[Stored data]

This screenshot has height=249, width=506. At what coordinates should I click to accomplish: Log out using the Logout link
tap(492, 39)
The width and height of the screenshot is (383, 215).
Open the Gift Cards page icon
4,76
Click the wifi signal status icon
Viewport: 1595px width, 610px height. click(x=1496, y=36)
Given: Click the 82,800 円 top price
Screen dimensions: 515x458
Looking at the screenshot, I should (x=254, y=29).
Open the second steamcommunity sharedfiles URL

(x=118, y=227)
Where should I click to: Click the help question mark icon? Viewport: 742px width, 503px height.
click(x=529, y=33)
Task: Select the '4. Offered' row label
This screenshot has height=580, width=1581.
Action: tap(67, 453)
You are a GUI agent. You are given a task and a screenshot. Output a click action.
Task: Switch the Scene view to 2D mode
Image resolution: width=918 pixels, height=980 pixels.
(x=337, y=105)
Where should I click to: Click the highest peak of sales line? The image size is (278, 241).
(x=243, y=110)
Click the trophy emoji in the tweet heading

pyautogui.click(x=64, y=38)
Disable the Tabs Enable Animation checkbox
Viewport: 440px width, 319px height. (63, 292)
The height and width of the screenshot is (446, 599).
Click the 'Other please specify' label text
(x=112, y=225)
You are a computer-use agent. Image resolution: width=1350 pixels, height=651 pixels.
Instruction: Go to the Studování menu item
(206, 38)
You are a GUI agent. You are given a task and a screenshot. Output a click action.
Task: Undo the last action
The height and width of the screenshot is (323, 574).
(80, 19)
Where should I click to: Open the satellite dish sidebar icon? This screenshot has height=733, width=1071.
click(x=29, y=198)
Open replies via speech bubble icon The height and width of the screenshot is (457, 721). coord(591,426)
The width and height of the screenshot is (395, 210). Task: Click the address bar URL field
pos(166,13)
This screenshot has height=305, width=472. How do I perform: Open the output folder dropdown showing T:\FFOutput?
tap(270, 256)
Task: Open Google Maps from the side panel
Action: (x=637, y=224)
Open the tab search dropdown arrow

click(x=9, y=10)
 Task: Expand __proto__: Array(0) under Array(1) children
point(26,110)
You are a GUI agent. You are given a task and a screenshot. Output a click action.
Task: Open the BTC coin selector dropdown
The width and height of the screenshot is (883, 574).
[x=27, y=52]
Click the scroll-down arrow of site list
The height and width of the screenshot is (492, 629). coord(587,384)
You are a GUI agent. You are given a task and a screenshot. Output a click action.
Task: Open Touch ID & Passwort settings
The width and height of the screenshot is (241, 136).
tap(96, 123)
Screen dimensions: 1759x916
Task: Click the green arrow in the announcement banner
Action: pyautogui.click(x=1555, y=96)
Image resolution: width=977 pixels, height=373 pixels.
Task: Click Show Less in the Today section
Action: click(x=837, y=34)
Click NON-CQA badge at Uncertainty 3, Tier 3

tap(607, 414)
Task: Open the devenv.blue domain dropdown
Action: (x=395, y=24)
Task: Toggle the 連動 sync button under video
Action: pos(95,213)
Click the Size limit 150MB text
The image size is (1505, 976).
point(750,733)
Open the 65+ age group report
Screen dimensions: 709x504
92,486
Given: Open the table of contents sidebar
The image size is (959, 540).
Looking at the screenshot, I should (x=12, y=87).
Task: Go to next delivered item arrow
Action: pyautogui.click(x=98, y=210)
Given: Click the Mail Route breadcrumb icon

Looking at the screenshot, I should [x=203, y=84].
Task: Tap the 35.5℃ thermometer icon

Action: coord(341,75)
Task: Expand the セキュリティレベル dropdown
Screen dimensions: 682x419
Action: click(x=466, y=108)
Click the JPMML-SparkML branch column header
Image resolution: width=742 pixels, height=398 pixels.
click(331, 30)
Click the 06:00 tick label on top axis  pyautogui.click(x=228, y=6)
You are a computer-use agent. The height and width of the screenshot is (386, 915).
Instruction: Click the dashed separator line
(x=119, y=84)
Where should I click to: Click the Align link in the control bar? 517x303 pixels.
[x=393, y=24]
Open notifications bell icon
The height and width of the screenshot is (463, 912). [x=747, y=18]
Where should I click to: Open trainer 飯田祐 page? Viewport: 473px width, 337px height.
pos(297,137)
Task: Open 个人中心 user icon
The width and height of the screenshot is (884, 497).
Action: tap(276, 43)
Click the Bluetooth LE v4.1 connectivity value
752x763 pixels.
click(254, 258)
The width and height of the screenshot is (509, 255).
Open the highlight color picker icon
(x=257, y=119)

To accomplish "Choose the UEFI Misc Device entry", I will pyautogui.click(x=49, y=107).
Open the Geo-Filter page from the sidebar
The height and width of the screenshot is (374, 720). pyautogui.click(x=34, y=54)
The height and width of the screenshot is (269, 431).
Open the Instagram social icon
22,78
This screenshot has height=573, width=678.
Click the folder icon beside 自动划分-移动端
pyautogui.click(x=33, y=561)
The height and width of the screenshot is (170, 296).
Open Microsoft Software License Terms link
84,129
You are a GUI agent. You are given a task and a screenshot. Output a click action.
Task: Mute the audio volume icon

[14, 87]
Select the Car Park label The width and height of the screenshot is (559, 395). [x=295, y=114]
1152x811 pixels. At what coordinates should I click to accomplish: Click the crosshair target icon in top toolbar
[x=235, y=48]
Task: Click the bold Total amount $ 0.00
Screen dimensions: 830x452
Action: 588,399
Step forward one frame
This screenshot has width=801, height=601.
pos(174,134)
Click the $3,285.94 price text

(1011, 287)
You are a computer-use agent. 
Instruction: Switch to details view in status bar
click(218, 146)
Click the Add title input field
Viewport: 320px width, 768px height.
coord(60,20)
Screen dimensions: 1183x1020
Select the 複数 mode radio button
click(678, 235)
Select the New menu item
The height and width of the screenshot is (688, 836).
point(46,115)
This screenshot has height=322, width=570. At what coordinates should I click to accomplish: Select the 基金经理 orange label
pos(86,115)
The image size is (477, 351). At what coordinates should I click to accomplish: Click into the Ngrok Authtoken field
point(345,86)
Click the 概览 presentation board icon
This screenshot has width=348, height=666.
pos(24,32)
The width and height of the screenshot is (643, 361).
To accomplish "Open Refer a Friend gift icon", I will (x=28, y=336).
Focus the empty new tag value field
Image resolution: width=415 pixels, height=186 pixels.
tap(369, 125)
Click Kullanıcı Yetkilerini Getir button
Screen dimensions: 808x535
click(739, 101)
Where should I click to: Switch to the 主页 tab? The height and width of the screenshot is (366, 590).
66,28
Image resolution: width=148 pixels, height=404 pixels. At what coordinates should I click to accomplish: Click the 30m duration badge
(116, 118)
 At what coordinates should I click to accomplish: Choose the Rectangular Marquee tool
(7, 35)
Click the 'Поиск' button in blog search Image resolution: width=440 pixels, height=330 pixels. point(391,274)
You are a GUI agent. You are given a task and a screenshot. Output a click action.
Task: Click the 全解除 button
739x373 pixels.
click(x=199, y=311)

**What you are asked to do**
In full and without alteration, copy the entries.

**Task solution**
This screenshot has height=249, width=506. At what coordinates should I click to accomplish: Log out using the Logout link
tap(492, 39)
The width and height of the screenshot is (383, 215).
Open the Gift Cards page icon
4,76
Click the wifi signal status icon
Viewport: 1595px width, 610px height. click(x=1496, y=36)
Given: Click the 82,800 円 top price
Screen dimensions: 515x458
Looking at the screenshot, I should (x=254, y=29).
Open the second steamcommunity sharedfiles URL

(x=118, y=227)
Where should I click to: Click the help question mark icon? Viewport: 742px width, 503px height.
click(x=529, y=33)
Task: Select the '4. Offered' row label
This screenshot has height=580, width=1581.
Action: tap(67, 453)
You are a GUI agent. You are given a task and a screenshot. Output a click action.
Task: Switch the Scene view to 2D mode
Image resolution: width=918 pixels, height=980 pixels.
(x=337, y=105)
Where should I click to: Click the highest peak of sales line? The image size is (278, 241).
(x=243, y=110)
Click the trophy emoji in the tweet heading

pyautogui.click(x=64, y=38)
Disable the Tabs Enable Animation checkbox
Viewport: 440px width, 319px height. (63, 292)
The height and width of the screenshot is (446, 599).
Click the 'Other please specify' label text
(x=112, y=225)
You are a computer-use agent. Image resolution: width=1350 pixels, height=651 pixels.
Instruction: Go to the Studování menu item
(206, 38)
You are a GUI agent. You are given a task and a screenshot. Output a click action.
Task: Undo the last action
The height and width of the screenshot is (323, 574).
(80, 19)
Where should I click to: Open the satellite dish sidebar icon? This screenshot has height=733, width=1071.
click(x=29, y=198)
Open replies via speech bubble icon The height and width of the screenshot is (457, 721). coord(591,426)
The width and height of the screenshot is (395, 210). Task: Click the address bar URL field
pos(166,13)
This screenshot has height=305, width=472. How do I perform: Open the output folder dropdown showing T:\FFOutput?
tap(270, 256)
Task: Open Google Maps from the side panel
Action: (x=637, y=224)
Open the tab search dropdown arrow

click(x=9, y=10)
 Task: Expand __proto__: Array(0) under Array(1) children
point(26,110)
You are a GUI agent. You are given a task and a screenshot. Output a click action.
Task: Open the BTC coin selector dropdown
The width and height of the screenshot is (883, 574).
[x=27, y=52]
Click the scroll-down arrow of site list
The height and width of the screenshot is (492, 629). coord(587,384)
You are a GUI agent. You are given a task and a screenshot. Output a click action.
Task: Open Touch ID & Passwort settings
The width and height of the screenshot is (241, 136).
tap(96, 123)
Screen dimensions: 1759x916
Task: Click the green arrow in the announcement banner
Action: pyautogui.click(x=1555, y=96)
Image resolution: width=977 pixels, height=373 pixels.
Task: Click Show Less in the Today section
Action: click(x=837, y=34)
Click NON-CQA badge at Uncertainty 3, Tier 3

tap(607, 414)
Task: Open the devenv.blue domain dropdown
Action: (x=395, y=24)
Task: Toggle the 連動 sync button under video
Action: pos(95,213)
Click the Size limit 150MB text
The image size is (1505, 976).
point(750,733)
Open the 65+ age group report
Screen dimensions: 709x504
92,486
Given: Open the table of contents sidebar
The image size is (959, 540).
Looking at the screenshot, I should (x=12, y=87).
Task: Go to next delivered item arrow
Action: pyautogui.click(x=98, y=210)
Given: Click the Mail Route breadcrumb icon

Looking at the screenshot, I should [x=203, y=84].
Task: Tap the 35.5℃ thermometer icon

Action: coord(341,75)
Task: Expand the セキュリティレベル dropdown
Screen dimensions: 682x419
Action: click(x=466, y=108)
Click the JPMML-SparkML branch column header
Image resolution: width=742 pixels, height=398 pixels.
click(331, 30)
Click the 06:00 tick label on top axis  pyautogui.click(x=228, y=6)
You are a computer-use agent. The height and width of the screenshot is (386, 915).
Instruction: Click the dashed separator line
(x=119, y=84)
Where should I click to: Click the Align link in the control bar? 517x303 pixels.
[x=393, y=24]
Open notifications bell icon
The height and width of the screenshot is (463, 912). [x=747, y=18]
Where should I click to: Open trainer 飯田祐 page? Viewport: 473px width, 337px height.
pos(297,137)
Task: Open 个人中心 user icon
The width and height of the screenshot is (884, 497).
Action: tap(276, 43)
Click the Bluetooth LE v4.1 connectivity value
752x763 pixels.
click(254, 258)
The width and height of the screenshot is (509, 255).
Open the highlight color picker icon
(x=257, y=119)

To accomplish "Choose the UEFI Misc Device entry", I will pyautogui.click(x=49, y=107).
Open the Geo-Filter page from the sidebar
The height and width of the screenshot is (374, 720). pyautogui.click(x=34, y=54)
The height and width of the screenshot is (269, 431).
Open the Instagram social icon
22,78
This screenshot has height=573, width=678.
Click the folder icon beside 自动划分-移动端
pyautogui.click(x=33, y=561)
The height and width of the screenshot is (170, 296).
Open Microsoft Software License Terms link
84,129
You are a GUI agent. You are given a task and a screenshot. Output a click action.
Task: Mute the audio volume icon

[14, 87]
Select the Car Park label The width and height of the screenshot is (559, 395). [x=295, y=114]
1152x811 pixels. At what coordinates should I click to accomplish: Click the crosshair target icon in top toolbar
[x=235, y=48]
Task: Click the bold Total amount $ 0.00
Screen dimensions: 830x452
Action: 588,399
Step forward one frame
This screenshot has width=801, height=601.
pos(174,134)
Click the $3,285.94 price text

(1011, 287)
You are a computer-use agent. 
Instruction: Switch to details view in status bar
click(218, 146)
Click the Add title input field
Viewport: 320px width, 768px height.
coord(60,20)
Screen dimensions: 1183x1020
Select the 複数 mode radio button
click(678, 235)
Select the New menu item
The height and width of the screenshot is (688, 836).
point(46,115)
This screenshot has height=322, width=570. At what coordinates should I click to accomplish: Select the 基金经理 orange label
pos(86,115)
The image size is (477, 351). At what coordinates should I click to accomplish: Click into the Ngrok Authtoken field
point(345,86)
Click the 概览 presentation board icon
This screenshot has width=348, height=666.
pos(24,32)
The width and height of the screenshot is (643, 361).
To accomplish "Open Refer a Friend gift icon", I will (x=28, y=336).
Focus the empty new tag value field
Image resolution: width=415 pixels, height=186 pixels.
tap(369, 125)
Click Kullanıcı Yetkilerini Getir button
Screen dimensions: 808x535
click(739, 101)
Where should I click to: Switch to the 主页 tab? The height and width of the screenshot is (366, 590).
66,28
Image resolution: width=148 pixels, height=404 pixels. At what coordinates should I click to accomplish: Click the 30m duration badge
(116, 118)
 At what coordinates should I click to accomplish: Choose the Rectangular Marquee tool
(7, 35)
Click the 'Поиск' button in blog search Image resolution: width=440 pixels, height=330 pixels. point(391,274)
You are a GUI agent. You are given a task and a screenshot. Output a click action.
Task: Click the 全解除 button
739x373 pixels.
click(x=199, y=311)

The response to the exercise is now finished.